◆ What the exercise asks ◆
Rewrite the records from the line containing "Where should I click to: Click the GentDesk" down to the end of the records, changing "Transactional" to "Marketing" and leaving everything else the same. Omit the pictures from your answer.

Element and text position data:
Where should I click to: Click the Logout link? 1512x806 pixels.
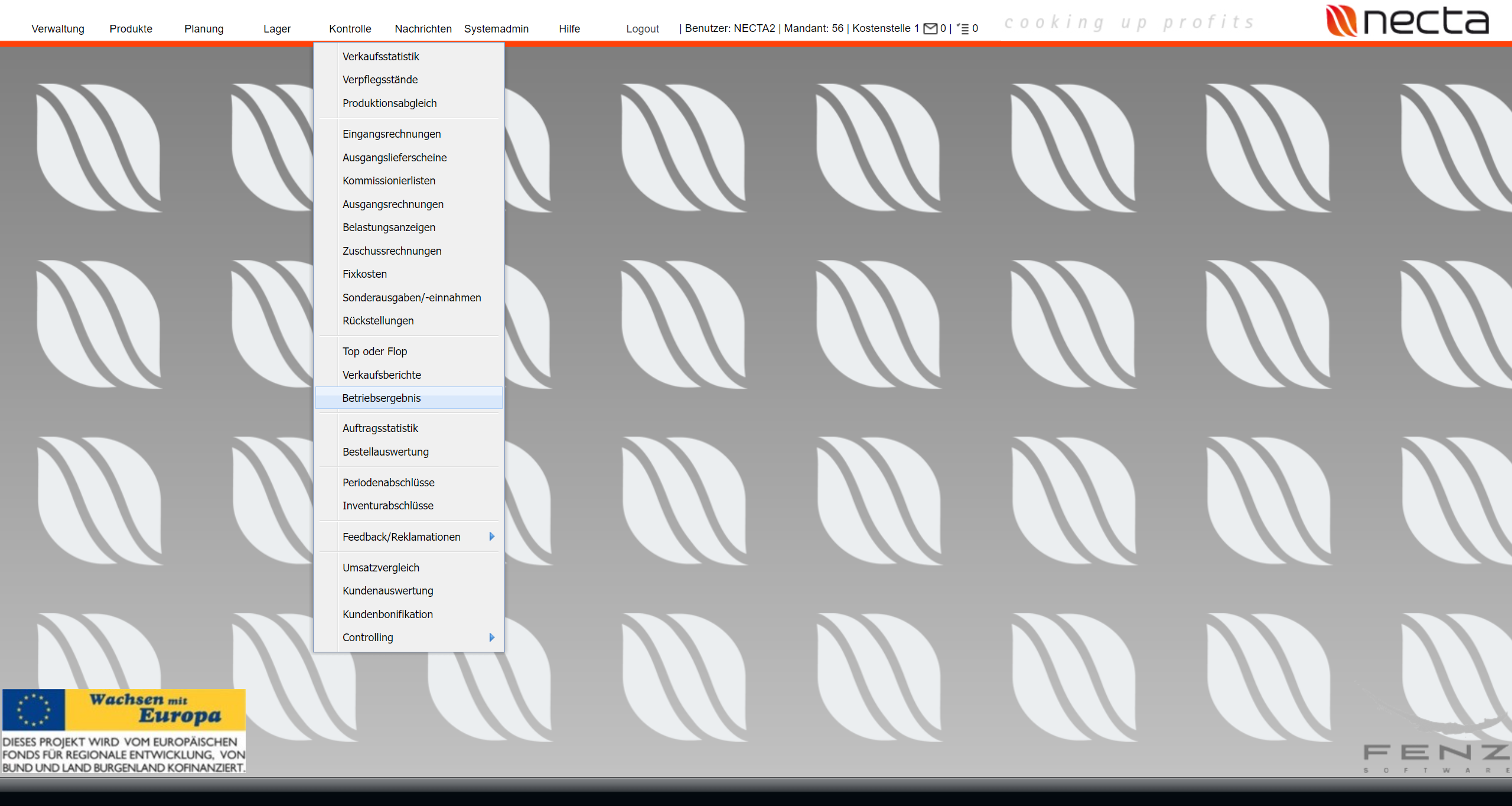[642, 28]

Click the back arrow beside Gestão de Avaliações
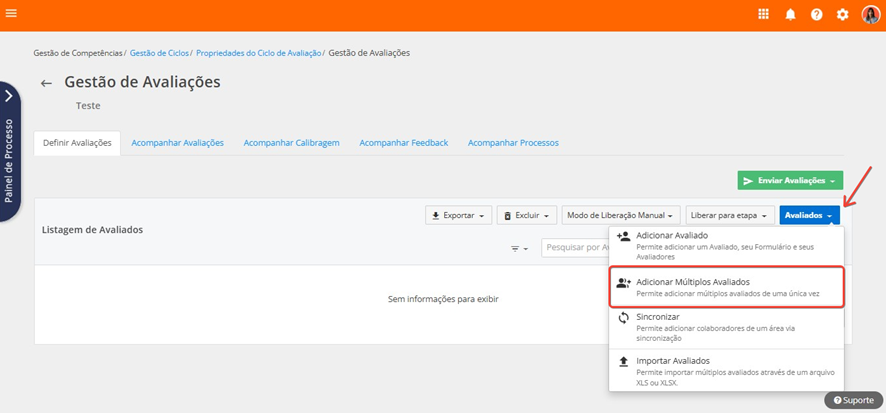(x=46, y=84)
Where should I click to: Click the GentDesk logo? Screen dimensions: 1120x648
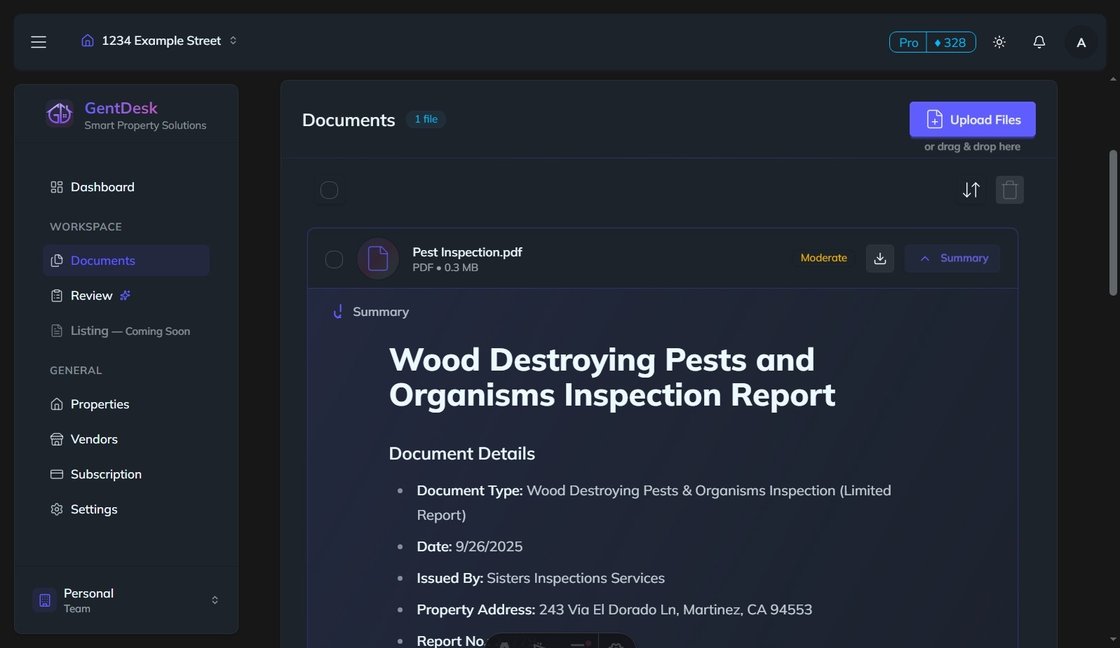click(x=60, y=114)
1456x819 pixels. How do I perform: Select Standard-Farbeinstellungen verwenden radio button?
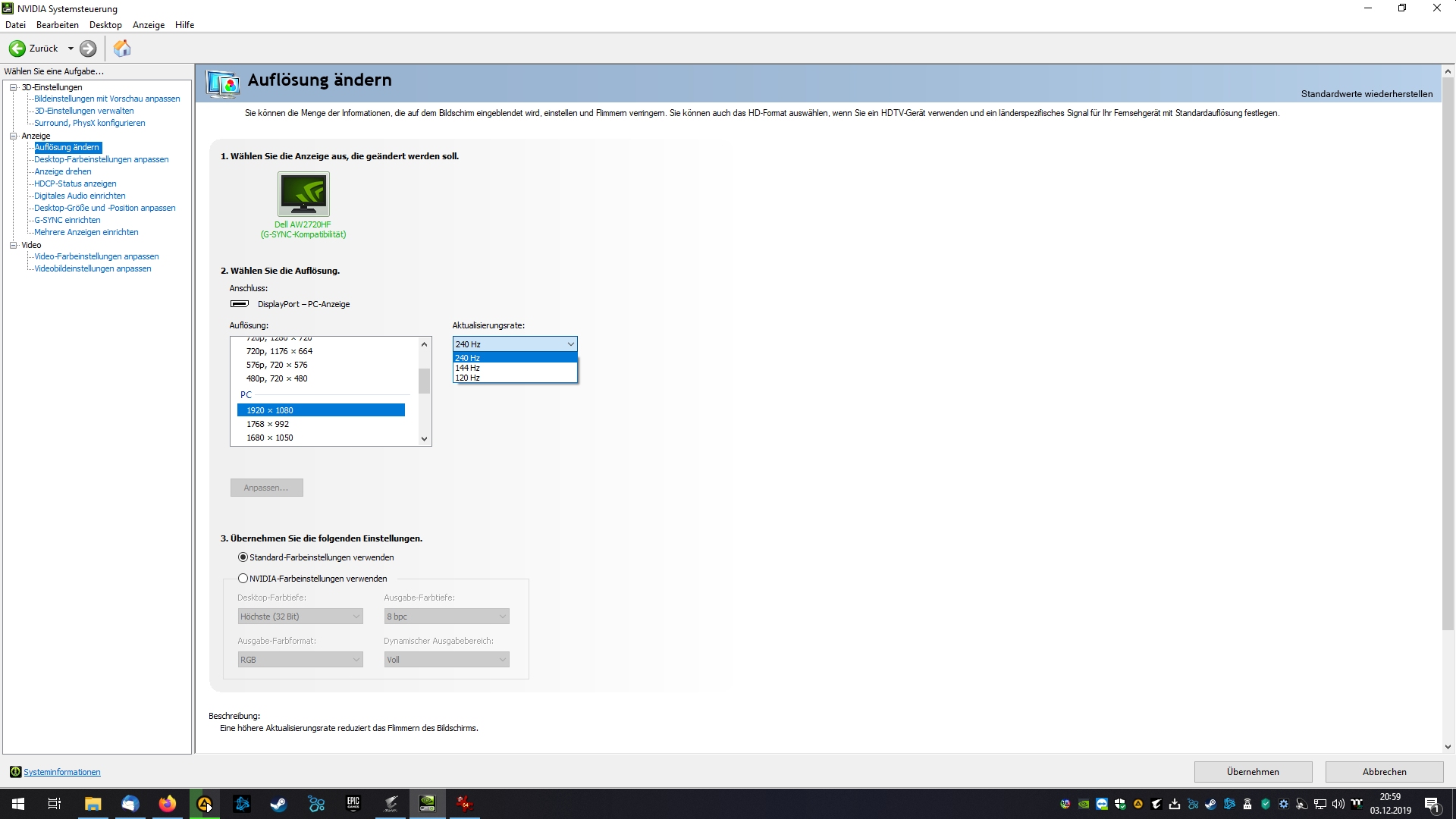(243, 557)
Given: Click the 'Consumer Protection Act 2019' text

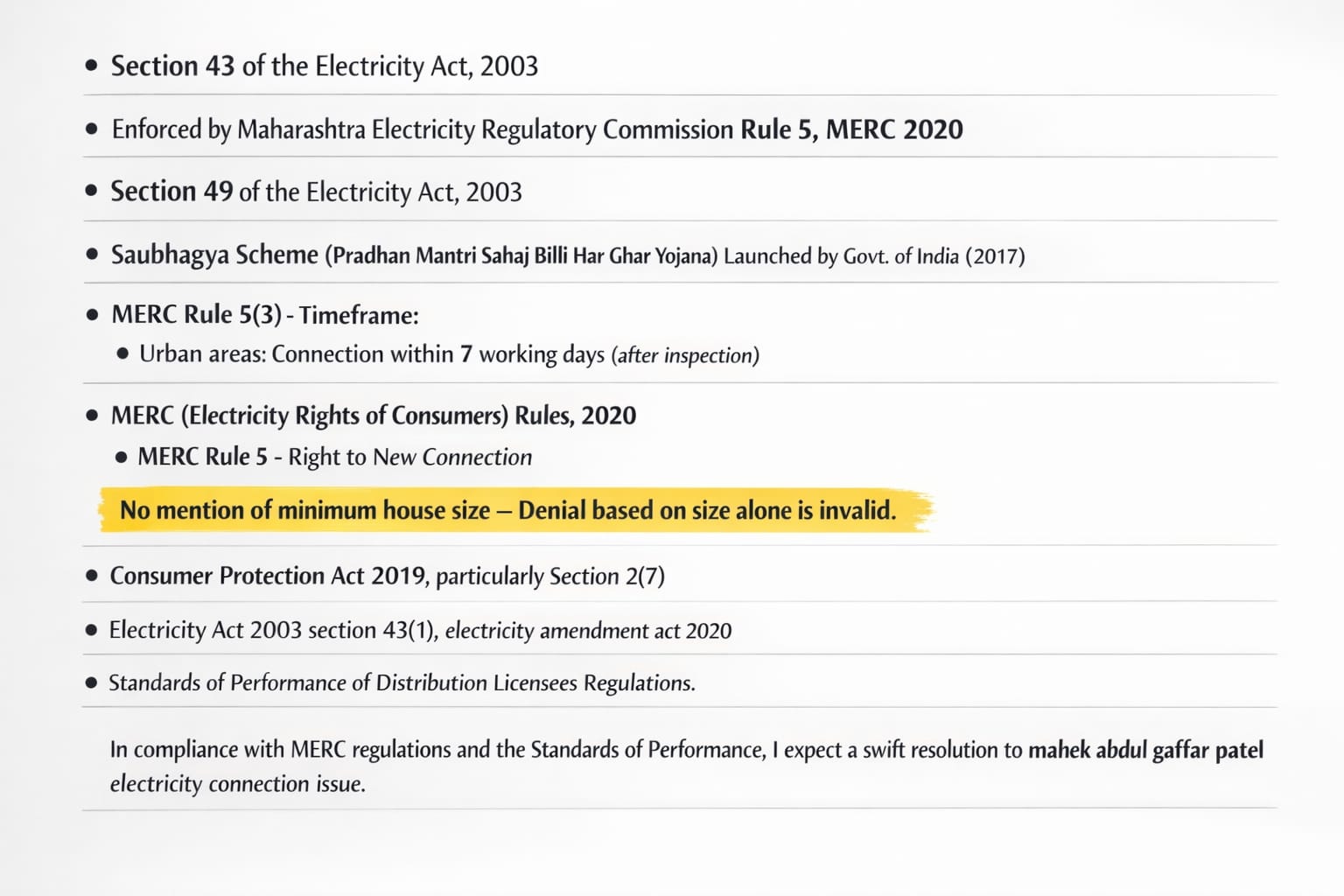Looking at the screenshot, I should tap(268, 576).
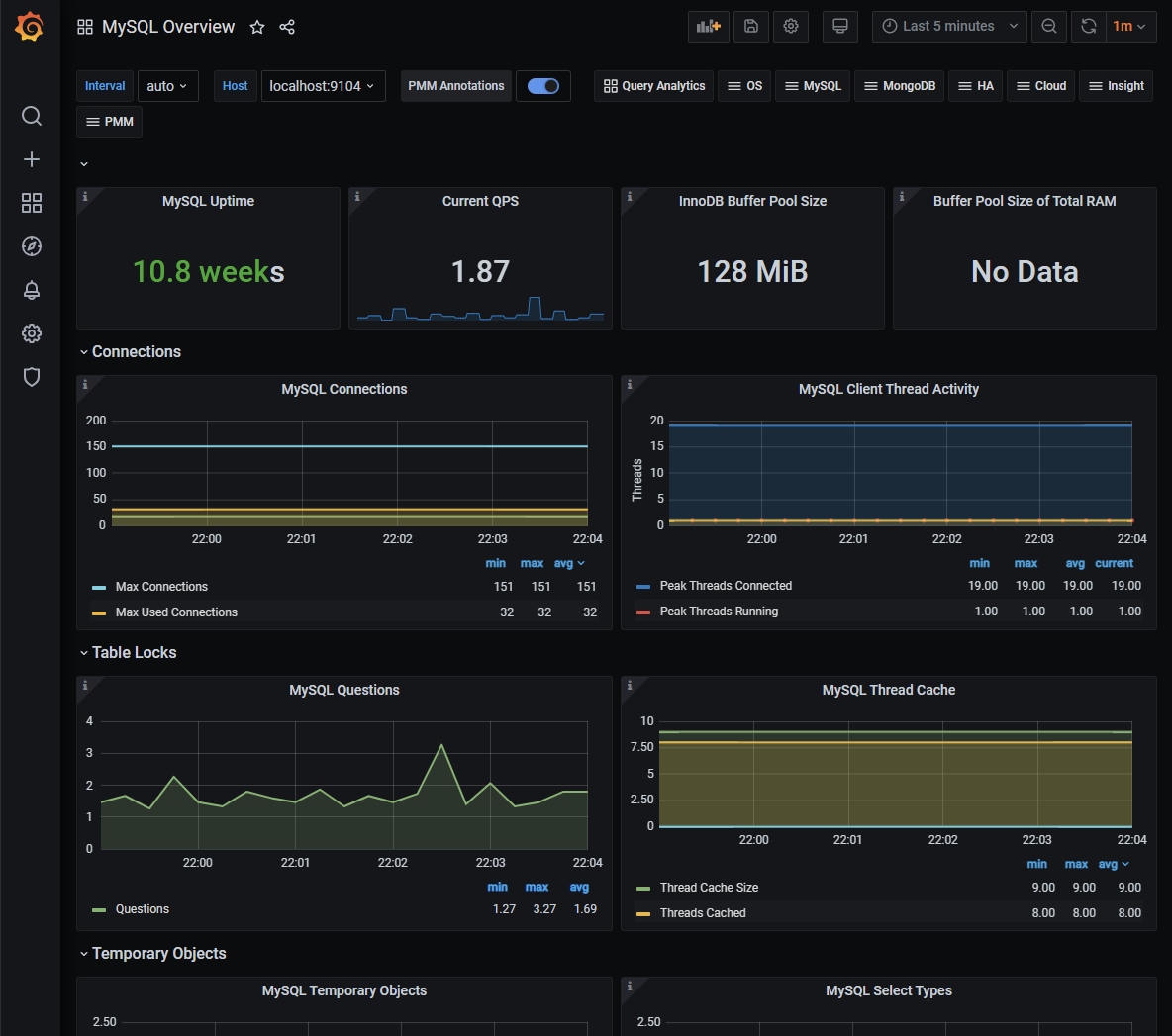1172x1036 pixels.
Task: Toggle the Max Connections legend series
Action: coord(161,587)
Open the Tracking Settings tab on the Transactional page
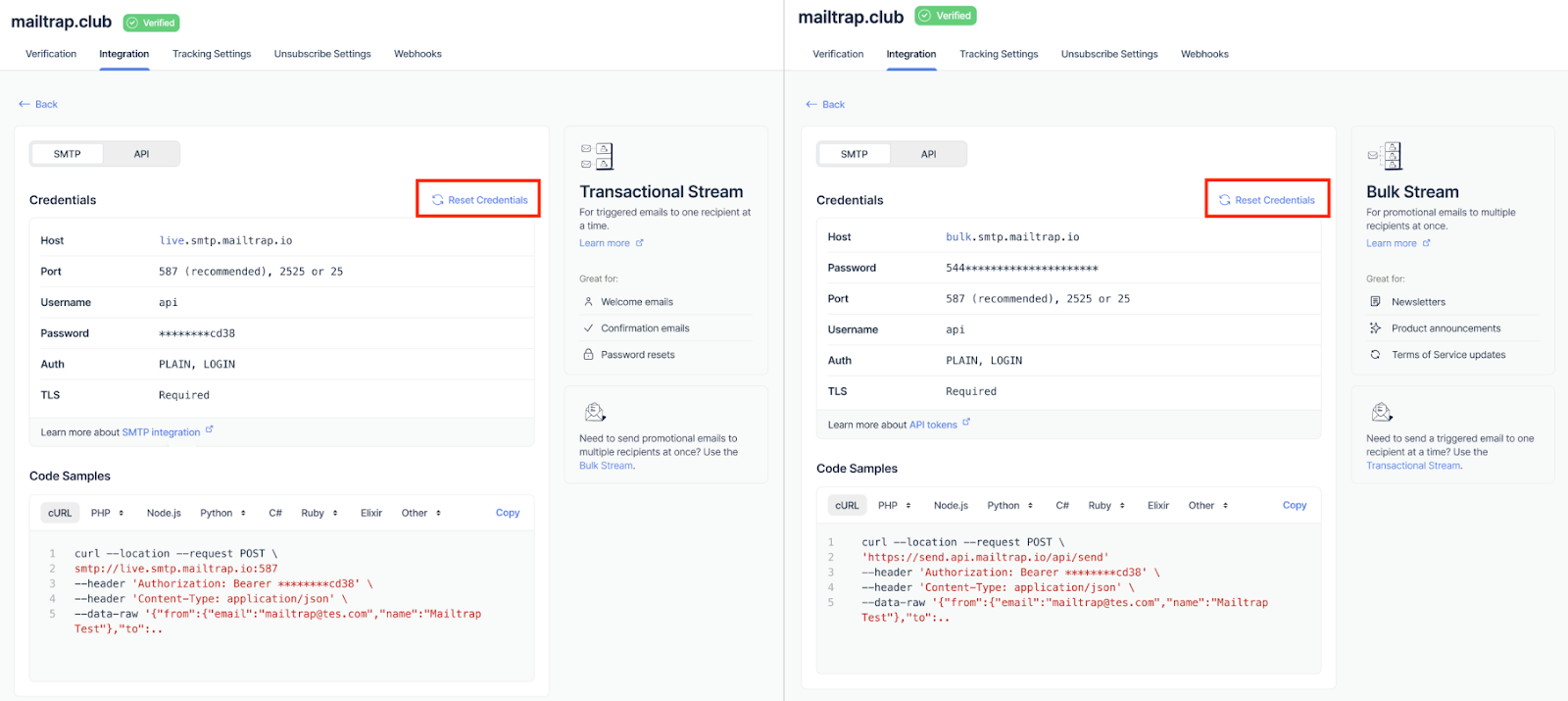The image size is (1568, 701). click(x=212, y=54)
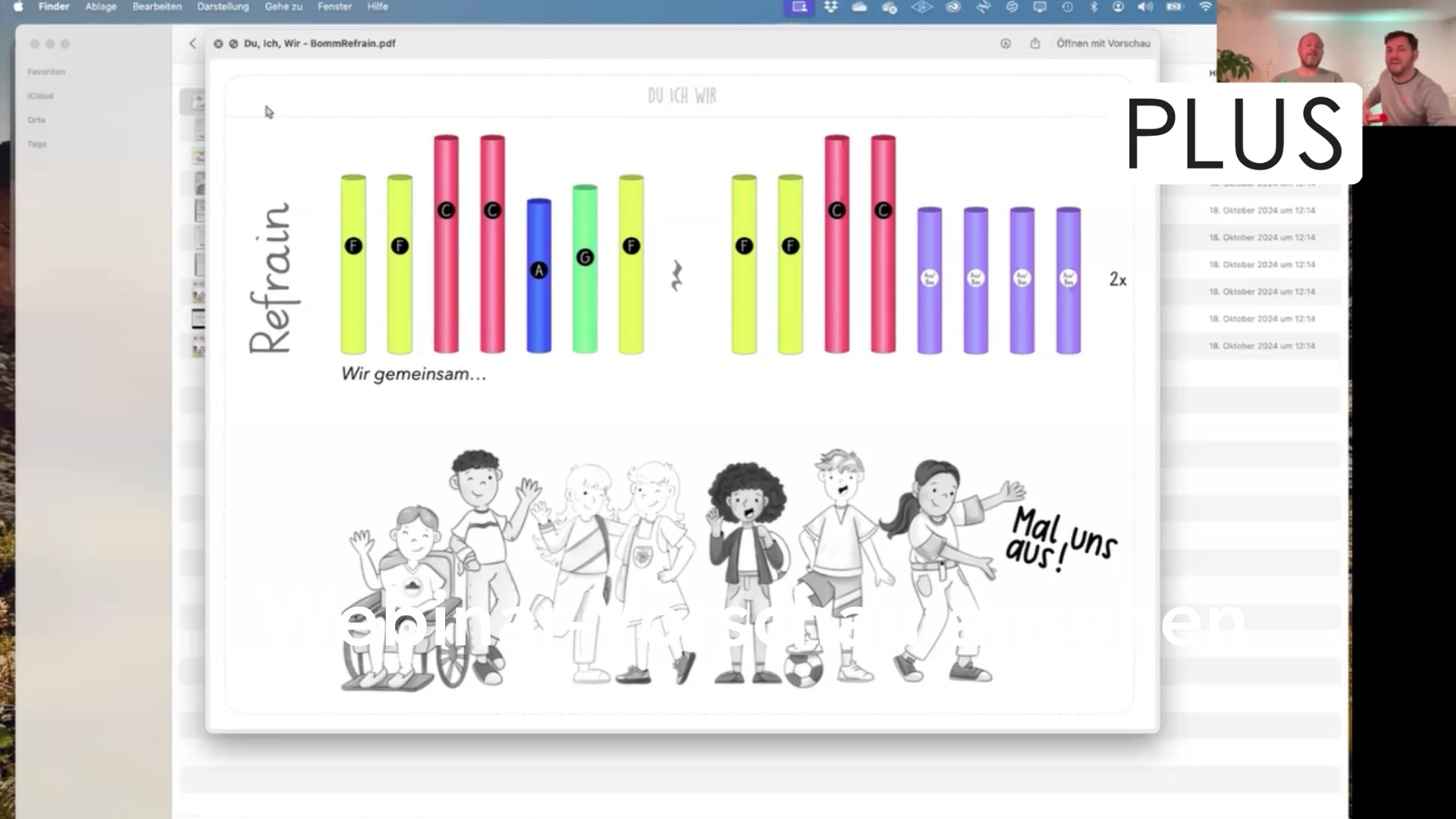Open the Apple menu
The height and width of the screenshot is (819, 1456).
[x=18, y=7]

◆ Written solution ◆
Where should I click to: Click the GentDesk logo? Screen dimensions: 1120x648
click(x=60, y=114)
1456x819 pixels. How do I perform: Select Standard-Farbeinstellungen verwenden radio button?
(243, 557)
Given: Click the 'Consumer Protection Act 2019' text

Looking at the screenshot, I should tap(268, 576).
1172x1036 pixels.
Task: Toggle the Max Connections legend series
Action: coord(161,587)
Open the Tracking Settings tab on the Marketing page
The image size is (1568, 701). click(x=212, y=54)
Open the Apple menu
The height and width of the screenshot is (819, 1456).
[x=18, y=7]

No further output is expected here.